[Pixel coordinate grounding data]
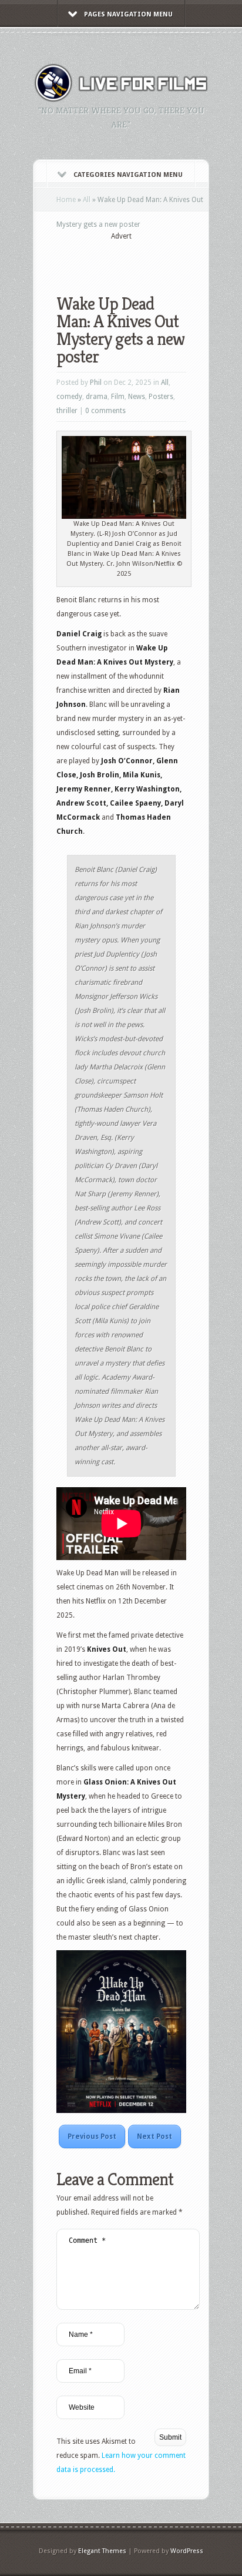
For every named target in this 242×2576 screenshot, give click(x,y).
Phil (96, 382)
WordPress (186, 2551)
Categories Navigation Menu (128, 175)
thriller (67, 411)
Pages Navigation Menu (128, 14)
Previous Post (92, 2136)
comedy (69, 397)
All (86, 200)
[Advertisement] (149, 259)
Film (118, 397)
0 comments (105, 411)
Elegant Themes (102, 2551)
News (136, 397)
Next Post (154, 2136)
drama (96, 397)
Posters (161, 397)
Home (66, 200)
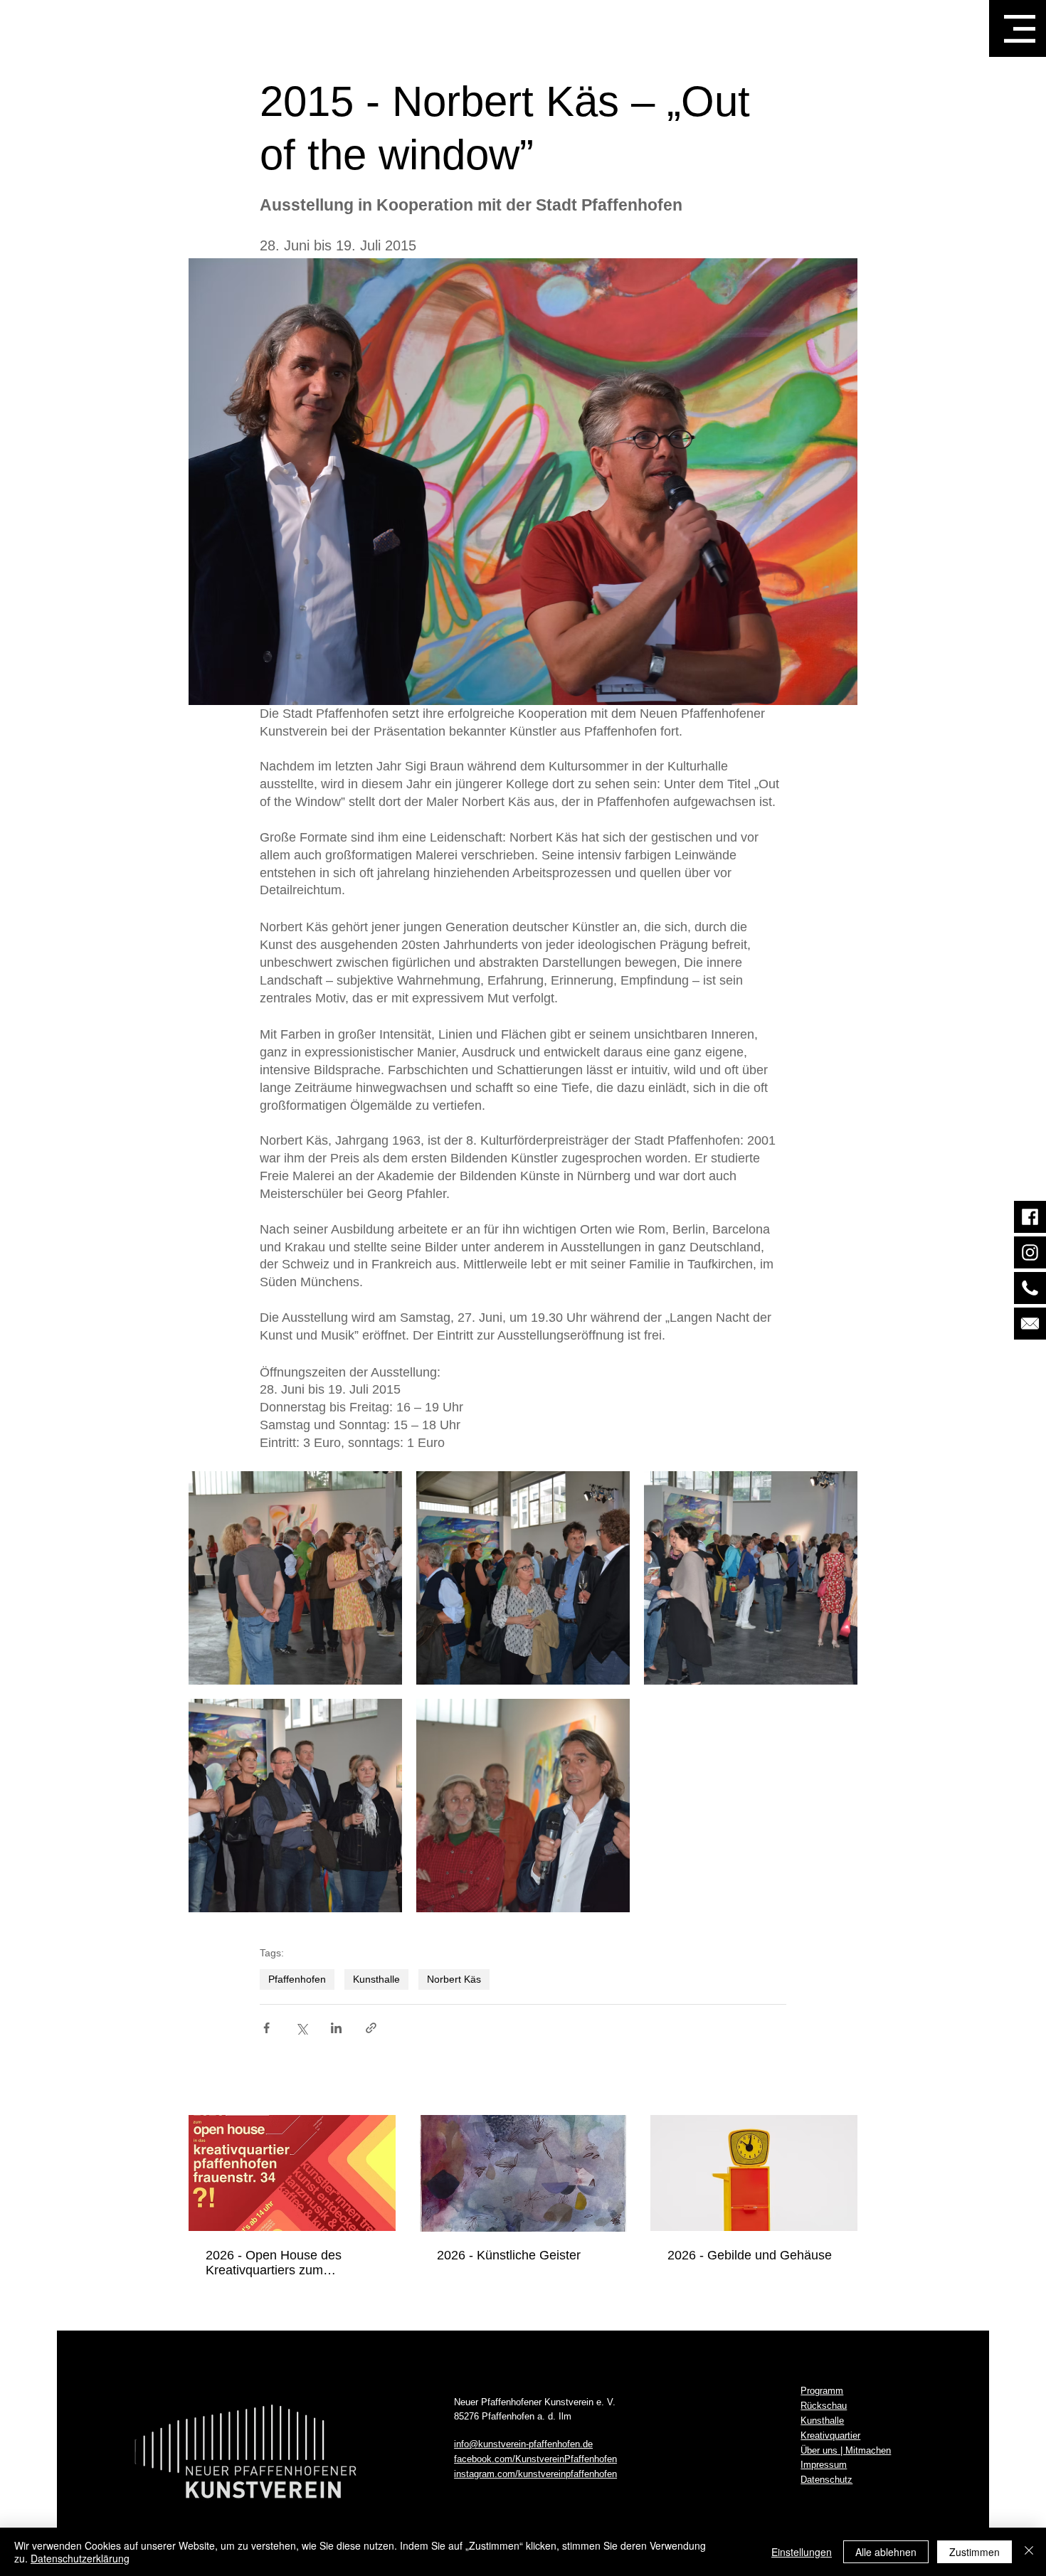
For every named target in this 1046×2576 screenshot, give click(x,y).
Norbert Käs (454, 1979)
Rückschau (824, 2405)
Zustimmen (974, 2552)
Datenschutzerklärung (80, 2558)
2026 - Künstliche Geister (509, 2255)
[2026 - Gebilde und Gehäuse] (753, 2173)
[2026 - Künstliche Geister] (523, 2173)
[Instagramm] (1030, 1252)
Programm (822, 2390)
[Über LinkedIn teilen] (336, 2028)
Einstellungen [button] (801, 2552)
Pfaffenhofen (297, 1979)
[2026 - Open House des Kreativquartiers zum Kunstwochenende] (292, 2173)
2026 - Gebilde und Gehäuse (749, 2255)
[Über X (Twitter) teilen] (301, 2028)
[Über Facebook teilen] (266, 2028)
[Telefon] (1030, 1288)
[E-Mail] (1030, 1324)
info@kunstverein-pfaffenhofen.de (523, 2444)
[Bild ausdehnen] (295, 1578)
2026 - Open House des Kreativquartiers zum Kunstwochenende (274, 2263)
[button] (1019, 29)
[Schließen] (1028, 2552)
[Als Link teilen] (371, 2028)
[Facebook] (1030, 1217)
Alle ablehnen (885, 2552)
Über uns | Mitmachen (846, 2450)
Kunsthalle (376, 1979)
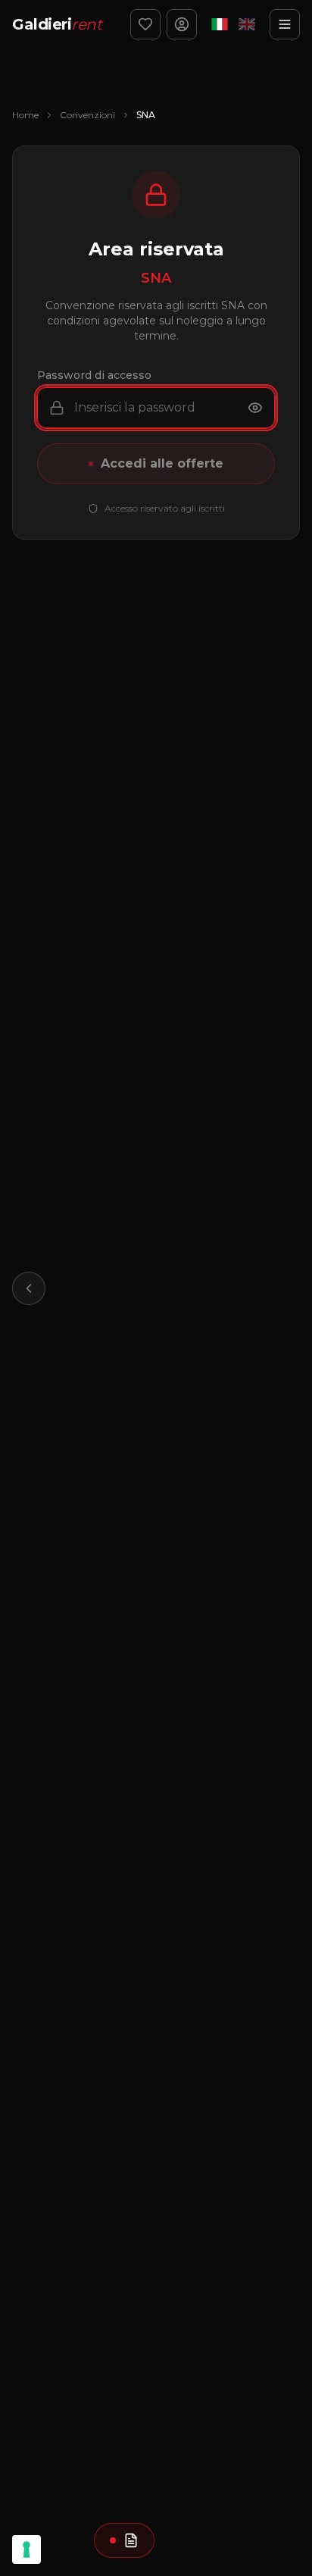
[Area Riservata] (182, 24)
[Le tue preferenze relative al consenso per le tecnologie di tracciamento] (26, 2549)
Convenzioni (87, 115)
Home (25, 115)
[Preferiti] (145, 24)
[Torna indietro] (28, 1288)
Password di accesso (94, 375)
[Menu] (285, 24)
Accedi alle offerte (162, 463)
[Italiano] (219, 24)
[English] (247, 24)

What is needed ▸
From the opening line of the entries above to the line that holds "Home (66, 200)", inclusive, reproduce each line exactly and omit any picture.

Your solution ▸
For every named target in this 242×2576 screenshot, give click(x,y).
Phil (96, 382)
WordPress (186, 2551)
Categories Navigation Menu (128, 175)
thriller (67, 411)
Pages Navigation Menu (128, 14)
Previous Post (92, 2136)
comedy (69, 397)
All (86, 200)
[Advertisement] (149, 259)
Film (118, 397)
0 comments (105, 411)
Elegant Themes (102, 2551)
News (136, 397)
Next Post (154, 2136)
drama (96, 397)
Posters (161, 397)
Home (66, 200)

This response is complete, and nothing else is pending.